I don't think this is enough, the output is a lot different from the lsof
output (much lower, even excluding socket connections), i think at the very least it should look into the /proc/<pid>/task/<taskid>/fd
directories as well, or it's missing file descriptors opened by threads. I'm no unix expert though, and the lsof
sourcecode is a lot more complex than the code that was included in the linked PR, as far as i can tell, instead of using directory listing, it directly links against kernel interfaces, so i'm not sure how to compare both results, but i think the current code in there is incomplete.
Based on the information I'm reading in lsof(8)
and the data I've collected on systems, I don't think container_sockets
is returning the correct result.

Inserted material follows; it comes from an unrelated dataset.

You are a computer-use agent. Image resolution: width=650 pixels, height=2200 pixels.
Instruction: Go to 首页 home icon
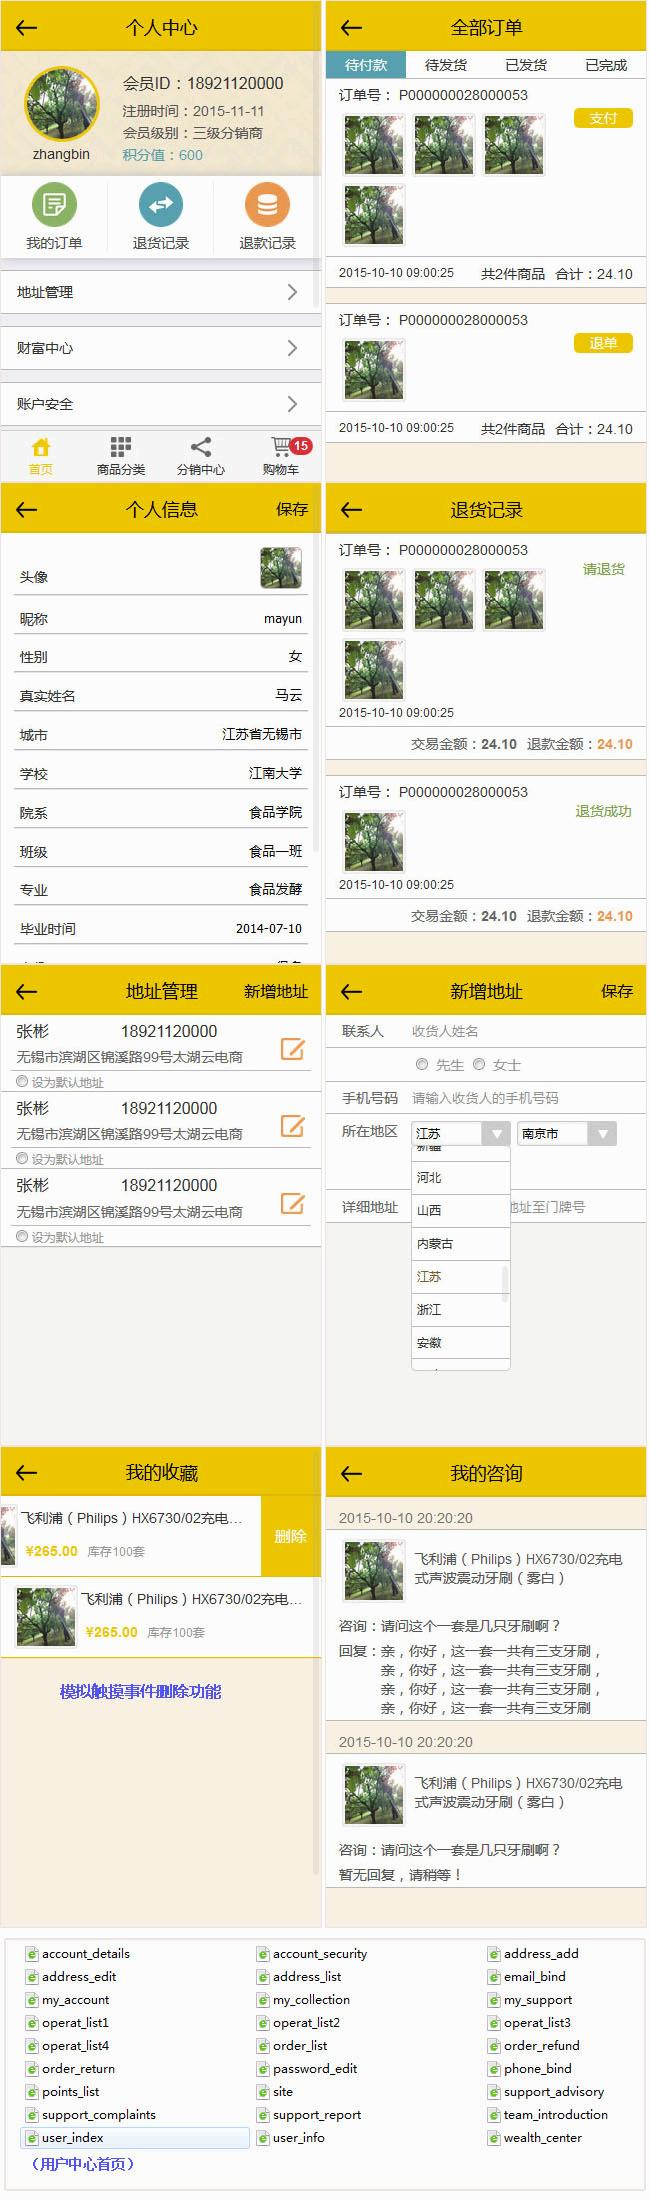(x=41, y=448)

It's marked as a GAUGE
but the data makes it look like a COUNTER
.
The lsof manpage mentions a few more states that would clarify the metric
-iTCP -sTCP:LISTEN Or, for example, to list network files with all UDP states except Idle, use: -iUDP -sUDP:Idle State names vary with UNIX dialects, so it's not possible to provide a complete list. Some common TCP state names are: CLOSED, IDLE, BOUND, LISTEN, ESTABLISHED, SYN_SENT, SYN_RCDV, ESTABLISHED, CLOSE_WAIT, FIN_WAIT1, CLOSING, LAST_ACK, FIN_WAIT_2, and TIME_WAIT. Two common UDP state names are Unbound and Idle.
This makes me wonder if there's additional information, or another place to look for the actual lifecycle state of the socket. This could be incorporated into the current implementation at https://github.com/google/cadvisor/blob/master/container/libcontainer/handler.go#L281
Coming back to say that I was wrong. I am observing that container_sockets
is both rising and falling. So it is not strictly a COUNTER
. I need to do additional research to validate the numbers it is returning.
This can be achieved through below steps 1) Get all the process ids' listed in cgroups.procs for each container 2) For each id in the above list get the FD's count from "/proc/pid/fd" and sum them across iterations. 3) Store this in ContainerStats.